= ABOUT THIS EXERCISE =
Report every line in the records below that holds the word "will".

= EXTRACTED DATA =
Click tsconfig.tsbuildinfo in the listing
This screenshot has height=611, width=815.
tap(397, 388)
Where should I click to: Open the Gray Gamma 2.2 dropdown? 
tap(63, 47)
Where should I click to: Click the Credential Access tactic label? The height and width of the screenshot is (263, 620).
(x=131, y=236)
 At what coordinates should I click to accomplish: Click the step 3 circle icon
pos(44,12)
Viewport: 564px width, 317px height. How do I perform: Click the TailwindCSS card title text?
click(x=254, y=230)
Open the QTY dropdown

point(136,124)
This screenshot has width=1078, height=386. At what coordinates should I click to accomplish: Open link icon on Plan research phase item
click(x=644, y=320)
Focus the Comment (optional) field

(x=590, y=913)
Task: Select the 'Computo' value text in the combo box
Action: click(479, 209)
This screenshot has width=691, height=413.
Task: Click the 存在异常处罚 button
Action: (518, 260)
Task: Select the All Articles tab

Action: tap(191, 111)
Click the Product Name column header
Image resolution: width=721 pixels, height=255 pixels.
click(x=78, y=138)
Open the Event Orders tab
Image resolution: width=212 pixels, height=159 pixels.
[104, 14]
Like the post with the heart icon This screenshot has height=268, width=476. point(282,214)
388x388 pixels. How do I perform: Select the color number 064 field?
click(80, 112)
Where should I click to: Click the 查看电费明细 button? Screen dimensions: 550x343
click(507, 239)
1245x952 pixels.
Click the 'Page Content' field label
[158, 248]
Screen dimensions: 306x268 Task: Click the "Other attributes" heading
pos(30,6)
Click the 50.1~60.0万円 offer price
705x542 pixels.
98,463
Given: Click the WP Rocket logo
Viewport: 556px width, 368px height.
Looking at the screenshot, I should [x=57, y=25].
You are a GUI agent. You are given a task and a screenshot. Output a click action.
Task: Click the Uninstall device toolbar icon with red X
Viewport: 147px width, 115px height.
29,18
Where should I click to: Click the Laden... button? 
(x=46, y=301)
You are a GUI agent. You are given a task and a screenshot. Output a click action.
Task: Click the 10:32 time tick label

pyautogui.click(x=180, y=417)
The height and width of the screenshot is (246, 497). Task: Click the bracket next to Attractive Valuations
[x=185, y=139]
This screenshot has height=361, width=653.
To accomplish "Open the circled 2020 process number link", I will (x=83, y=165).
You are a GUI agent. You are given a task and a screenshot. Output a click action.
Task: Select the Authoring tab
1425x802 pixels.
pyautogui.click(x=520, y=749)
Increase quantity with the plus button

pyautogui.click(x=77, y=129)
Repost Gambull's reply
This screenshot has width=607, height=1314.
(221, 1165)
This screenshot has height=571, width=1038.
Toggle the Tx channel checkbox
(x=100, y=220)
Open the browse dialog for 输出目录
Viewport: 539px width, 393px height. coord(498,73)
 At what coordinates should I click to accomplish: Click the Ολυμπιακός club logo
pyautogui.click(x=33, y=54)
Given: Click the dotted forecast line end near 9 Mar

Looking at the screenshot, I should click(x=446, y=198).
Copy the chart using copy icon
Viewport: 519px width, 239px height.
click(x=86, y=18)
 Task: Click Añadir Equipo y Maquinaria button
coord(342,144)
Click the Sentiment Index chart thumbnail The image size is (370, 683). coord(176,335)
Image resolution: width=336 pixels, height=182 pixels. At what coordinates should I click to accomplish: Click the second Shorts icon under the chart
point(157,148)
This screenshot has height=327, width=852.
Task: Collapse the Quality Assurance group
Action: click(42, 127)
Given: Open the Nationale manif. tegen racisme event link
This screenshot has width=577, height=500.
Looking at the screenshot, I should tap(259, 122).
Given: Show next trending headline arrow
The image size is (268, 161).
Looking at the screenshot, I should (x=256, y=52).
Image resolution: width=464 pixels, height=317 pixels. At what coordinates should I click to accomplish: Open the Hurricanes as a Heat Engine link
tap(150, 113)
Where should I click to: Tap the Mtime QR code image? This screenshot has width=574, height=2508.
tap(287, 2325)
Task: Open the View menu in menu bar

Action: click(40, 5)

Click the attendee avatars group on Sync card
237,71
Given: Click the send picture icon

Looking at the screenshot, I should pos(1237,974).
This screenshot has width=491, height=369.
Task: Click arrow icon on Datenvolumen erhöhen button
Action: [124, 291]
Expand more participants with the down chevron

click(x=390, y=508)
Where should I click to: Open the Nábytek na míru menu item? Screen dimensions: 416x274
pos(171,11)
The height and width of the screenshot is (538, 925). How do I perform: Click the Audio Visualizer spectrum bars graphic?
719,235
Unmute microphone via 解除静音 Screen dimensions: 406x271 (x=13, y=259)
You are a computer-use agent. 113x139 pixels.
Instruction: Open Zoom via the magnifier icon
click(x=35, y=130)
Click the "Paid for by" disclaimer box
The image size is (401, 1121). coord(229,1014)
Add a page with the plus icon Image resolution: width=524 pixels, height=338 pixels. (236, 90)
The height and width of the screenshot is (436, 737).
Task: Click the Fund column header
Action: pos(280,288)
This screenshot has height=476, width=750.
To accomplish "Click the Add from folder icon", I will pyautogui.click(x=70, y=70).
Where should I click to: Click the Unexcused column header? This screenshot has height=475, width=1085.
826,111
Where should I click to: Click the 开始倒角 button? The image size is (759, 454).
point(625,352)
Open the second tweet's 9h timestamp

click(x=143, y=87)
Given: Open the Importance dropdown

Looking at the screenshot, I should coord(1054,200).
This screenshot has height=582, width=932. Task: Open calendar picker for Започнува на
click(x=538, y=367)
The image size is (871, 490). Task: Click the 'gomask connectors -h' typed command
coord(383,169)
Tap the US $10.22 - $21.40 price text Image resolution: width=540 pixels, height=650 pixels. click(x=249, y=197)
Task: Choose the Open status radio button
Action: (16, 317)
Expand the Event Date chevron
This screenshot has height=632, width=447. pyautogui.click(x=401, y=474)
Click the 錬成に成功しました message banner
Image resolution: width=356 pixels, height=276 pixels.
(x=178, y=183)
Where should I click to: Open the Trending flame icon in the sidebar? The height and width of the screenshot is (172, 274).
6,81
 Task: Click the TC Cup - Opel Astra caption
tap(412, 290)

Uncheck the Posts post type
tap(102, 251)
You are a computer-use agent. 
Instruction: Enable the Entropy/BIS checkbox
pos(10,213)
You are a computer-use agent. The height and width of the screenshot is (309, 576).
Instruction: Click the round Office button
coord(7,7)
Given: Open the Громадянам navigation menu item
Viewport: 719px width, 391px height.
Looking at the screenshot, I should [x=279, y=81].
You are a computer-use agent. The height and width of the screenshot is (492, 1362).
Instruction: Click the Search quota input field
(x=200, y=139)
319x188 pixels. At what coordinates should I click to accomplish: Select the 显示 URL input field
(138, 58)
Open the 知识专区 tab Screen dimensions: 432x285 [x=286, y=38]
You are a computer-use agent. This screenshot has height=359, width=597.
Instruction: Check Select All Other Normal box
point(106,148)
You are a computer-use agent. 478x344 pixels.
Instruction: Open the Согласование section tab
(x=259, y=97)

= RESULT FOR THIS TASK =
To accomplish "Open the circled 2020 process number link", I will (x=83, y=165).
To accomplish "Click the Add from folder icon", I will pyautogui.click(x=70, y=70).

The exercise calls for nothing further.